Fu la madre, Eugenia, a leggere in lui il desiderio di dipingere, di non fermarsi, con caparbietà e determinazione, anche mentre la febbre lo stava lentamente divorando dall’interno. E proprio lei si impegnò a raccogliere il denaro necessario per concretizzare il desiderio del figlio di lasciare Livorno alla volta di Parigi, la città che accoglieva le anime inquiete, quelle di tutti coloro che avevano bisogno di un approdo sicuro per cercare la propria dimensione, per comprenderne la vera natura, per sentirla crescere e mettere radici.
“Il tuo unico dovere è salvare i tuoi sogni”
Montmartre, la sua Butte, diventarono casa per i primi anni, regalando al giovane Modigliani i contatti con Picasso, Brancusi, Rivera, Soutine. Rapporti complessi, quelli con i suoi colleghi, sempre velati di denigrante ammirazione, di stima a intermittenza, di discussioni all’assenzio. Italiano nel sangue, di famiglia ebraica, sempre elegante nell’aspetto, portava dentro di sé l’incontenibile desiderio di affermazione, l’essenziale necessità di comprendere l’istintività dell’essere umano, dell’essere artista, dell’essere e basta.
La scultura lasciò ben presto spazio alla pittura, perché più facilmente trasportabile, perché più semplicemente comprensibile. Le atmosfere drammatiche, i bulbi oculari quasi sempre mancanti, le pennellate violente sono solo alcuni dei fondamentali che hanno reso Amedeo Modigliani Modì. I colli lunghi, sinuosi ed eleganti, i corpi nudi, talmente morbidi da sembrare di carne, la quasi totale assenza di sfondi e paesaggi alle spalle dei protagonisti dei suoi dipinti, con al loro posto nomi scritti a grandi lettere, sono quelli che maggiormente colpiscono l’osservatore che non conosce nulla della sua storia tormentata.

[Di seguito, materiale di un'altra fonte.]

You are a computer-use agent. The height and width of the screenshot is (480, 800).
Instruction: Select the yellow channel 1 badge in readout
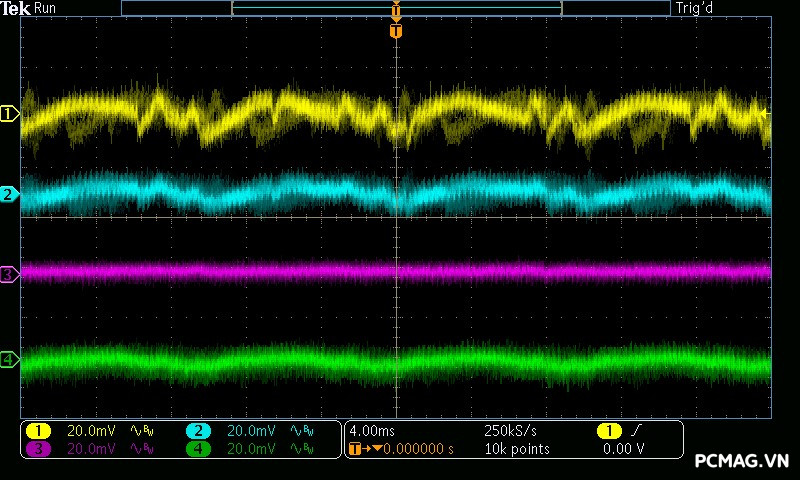[x=38, y=431]
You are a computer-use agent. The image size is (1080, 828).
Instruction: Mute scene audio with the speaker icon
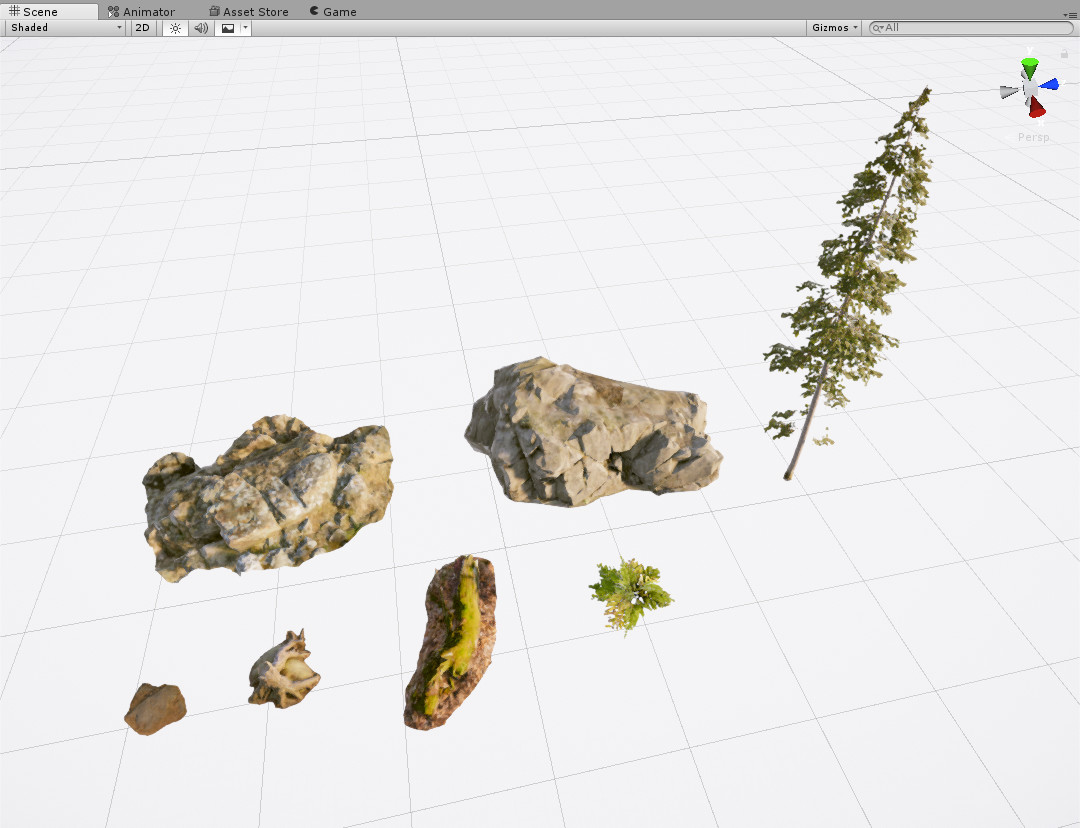click(199, 27)
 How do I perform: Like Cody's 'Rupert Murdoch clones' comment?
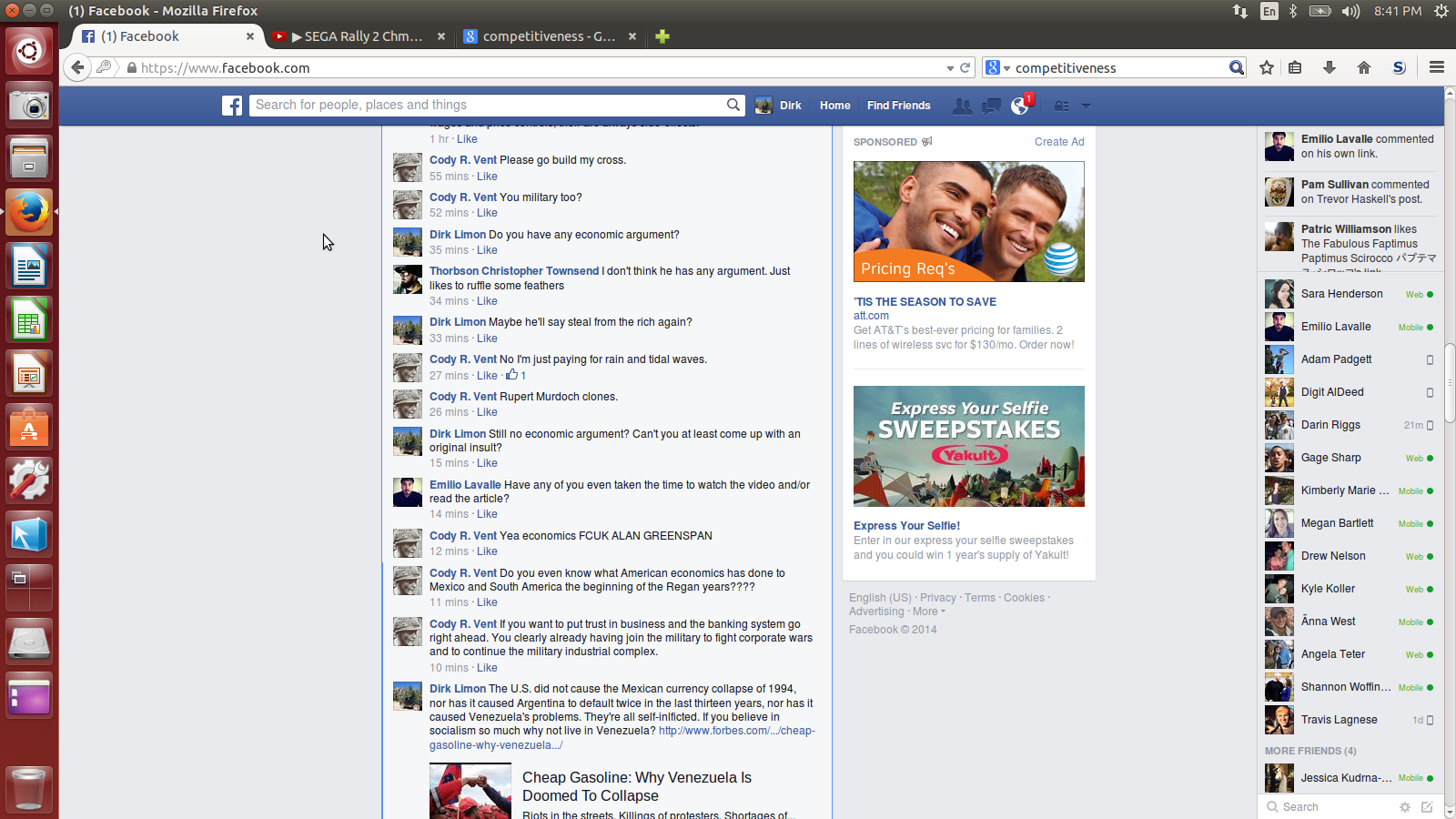pos(487,412)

Una storia a tinte forti, fatta di pennellate intense e senza mezze misure; la storia di un uomo straordinario, straordinariamente ricco di genio e creatività, straordinariamente vittima delle proprie debolezze, dell’hashish, dell’alcol, della rabbia e della furiosa smania di non avere regole. E le donne. Le sue modelle, le sue amanti, coloro che prestavano il loro corpo alle mani esperte del pittore, e dell’amante, che spesso si fondeva in un’unica, travolgente essenza.
Quella di Modì è anche la storia di un grande amore e di una grande devozione, non tanto per la persona in carne e ossa, Jeanne Hébuterne, sua compagna di vita nei pochi anni che gli furono concessi, ma per ciò che rappresentava, per la sua anima, l’anima che le permise di essere scelta come musa dei numerosi dipinti, in un dialogo interiore senza alcun tipo di limite fisico.
“Quando conoscerò la tua anima, dipingerò i tuoi occhi”.
E, proprio per la sua anima, fu anche madre della sua unica figlia riconosciuta, alla quale è stato affidato lo stesso nome, Jeanne Modigliani, nata del 1918. L’unica figlia, che ebbe l’onore di respirare l’aria dell’arte fin dalla nascita, che cercò di mantenere salda la memoria dell’uomo dopo la sua morte, cercando di spostare l’attenzione dagli eccessi e dalle sregolatezze per riportarle, orgogliosamente, sulla sua opera, unico argomento di discussione accettato e accettabile.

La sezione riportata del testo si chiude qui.